- _Texte fourni_:
::::
La notion de « sécurité » est au cœur de la doctrine et de l’action extérieures des États. En 2015, face à la « crise des migrants », les nations d’Europe centrale convergeaient. Réunies sous l’égide du groupe de Visegrad, la Pologne et la Hongrie appelaient à défendre les frontières du Vieux Continent. La notion de « sécurité sociétale », qui légitime le besoin pour toute société de veiller à sa cohésion culturelle, primait. Elle prenait le pli d’une histoire habitée par la lutte pluriséculaire des « petites nations » (Milan Kundera) de l’Est pour la sauvegarde de leur souveraineté et de leur identité nationale. C’était avant l’invasion russe de l’Ukraine.
Depuis février 2022 et l’ultime manifestation du bellicisme poutinien, deux orientations « sécuritaires » s’affirment en Europe centrale. La Pologne revendique une conception « territoriale » de sa sécurité, attachée au droit international et au principe d’intangibilité des frontières. « La Pologne n’a pas encore péri », rappelle l’hymne national. « L’Europe non plus », rappelait dernièrement son Premier ministre, le libéral Donald Tusk, alors que son gouvernement assure la présidence tournante de l’UE et prévoit de consacrer 4,7 % du PIB national au budget de ses armées.
Dans un monde multipolaire, indifférent à la nature des régimes, l’Europe doit adopter une approche plus souple, plus « réaliste »
La Hongrie de Viktor Orban défend, elle aussi, un renforcement de la sécurité continentale, mais au nom d’une menace plus insidieuse, moins extérieure qu’intérieure, incarnée par l’arrogance aveuglante des élites européennes. « Un thème fréquent aujourd’hui dans la réflexion [politique], notait Orban en juillet 2014, lors de son premier grand discours sur l’illibéralisme, est de comprendre les systèmes qui ne sont pas occidentaux, pas libéraux […] et qui apportent quand même le succès à leur nation […] : Singapour, la Chine, l’Inde, la Russie, la Turquie. » La Hongrie invite Bruxelles à sortir d’une logique de blocs (« bloc occidental » versus « bloc autoritaire ») surannée. La guerre froide est terminée, résume Budapest. Dans un monde multipolaire, indifférent à la nature des régimes, l’Europe doit adopter une approche plus souple, plus « réaliste », se rapprocher d’États qui ne pensent pas comme elle mais qui peuvent, malgré tout, répondre à la poursuite légitime de ses intérêts.
::::
Citez mot pour mot le passage du texte fourni allant de « Depuis février 2022 » à « de ses armées. ». Fondez-vous uniquement sur le texte fourni.

- _Informations extraites_:
::::
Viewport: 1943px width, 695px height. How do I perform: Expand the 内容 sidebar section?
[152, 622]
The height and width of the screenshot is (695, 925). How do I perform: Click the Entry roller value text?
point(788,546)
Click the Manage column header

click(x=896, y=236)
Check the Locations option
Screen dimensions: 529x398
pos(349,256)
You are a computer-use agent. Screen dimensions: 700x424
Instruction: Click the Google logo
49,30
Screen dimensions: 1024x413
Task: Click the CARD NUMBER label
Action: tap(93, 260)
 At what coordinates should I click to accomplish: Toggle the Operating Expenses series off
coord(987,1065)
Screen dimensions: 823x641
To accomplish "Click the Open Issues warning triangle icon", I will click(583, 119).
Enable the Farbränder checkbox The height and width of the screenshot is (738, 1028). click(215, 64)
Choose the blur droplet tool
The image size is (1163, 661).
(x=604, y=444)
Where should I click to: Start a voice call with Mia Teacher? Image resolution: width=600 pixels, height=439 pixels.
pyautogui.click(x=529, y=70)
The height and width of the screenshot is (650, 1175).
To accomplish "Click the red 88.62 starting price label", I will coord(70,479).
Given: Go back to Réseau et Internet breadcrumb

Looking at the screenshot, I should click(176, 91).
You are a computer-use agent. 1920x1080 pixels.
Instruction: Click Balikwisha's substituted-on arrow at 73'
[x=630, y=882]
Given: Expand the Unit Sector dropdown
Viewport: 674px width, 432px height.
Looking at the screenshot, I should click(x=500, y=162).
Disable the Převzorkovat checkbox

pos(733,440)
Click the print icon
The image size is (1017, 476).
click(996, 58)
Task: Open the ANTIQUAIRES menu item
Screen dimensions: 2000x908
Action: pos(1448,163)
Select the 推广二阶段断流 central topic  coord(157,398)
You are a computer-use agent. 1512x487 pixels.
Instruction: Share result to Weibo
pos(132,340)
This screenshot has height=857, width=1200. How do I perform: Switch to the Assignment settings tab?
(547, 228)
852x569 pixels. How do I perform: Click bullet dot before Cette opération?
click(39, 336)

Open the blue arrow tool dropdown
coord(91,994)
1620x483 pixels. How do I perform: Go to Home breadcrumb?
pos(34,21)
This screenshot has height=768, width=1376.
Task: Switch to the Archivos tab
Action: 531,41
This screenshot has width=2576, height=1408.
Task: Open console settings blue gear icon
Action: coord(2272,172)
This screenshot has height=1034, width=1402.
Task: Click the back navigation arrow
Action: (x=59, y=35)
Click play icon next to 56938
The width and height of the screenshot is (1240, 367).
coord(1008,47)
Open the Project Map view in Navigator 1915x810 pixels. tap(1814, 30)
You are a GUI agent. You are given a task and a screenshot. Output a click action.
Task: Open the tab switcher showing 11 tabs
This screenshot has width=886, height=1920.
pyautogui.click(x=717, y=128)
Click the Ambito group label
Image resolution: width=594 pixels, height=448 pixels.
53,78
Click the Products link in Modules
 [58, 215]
::::
- _Résultat obtenu_:
Depuis février 2022 et l’ultime manifestation du bellicisme poutinien, deux orientations « sécuritaires » s’affirment en Europe centrale. La Pologne revendique une conception « territoriale » de sa sécurité, attachée au droit international et au principe d’intangibilité des frontières. « La Pologne n’a pas encore péri », rappelle l’hymne national. « L’Europe non plus », rappelait dernièrement son Premier ministre, le libéral Donald Tusk, alors que son gouvernement assure la présidence tournante de l’UE et prévoit de consacrer 4,7 % du PIB national au budget de ses armées.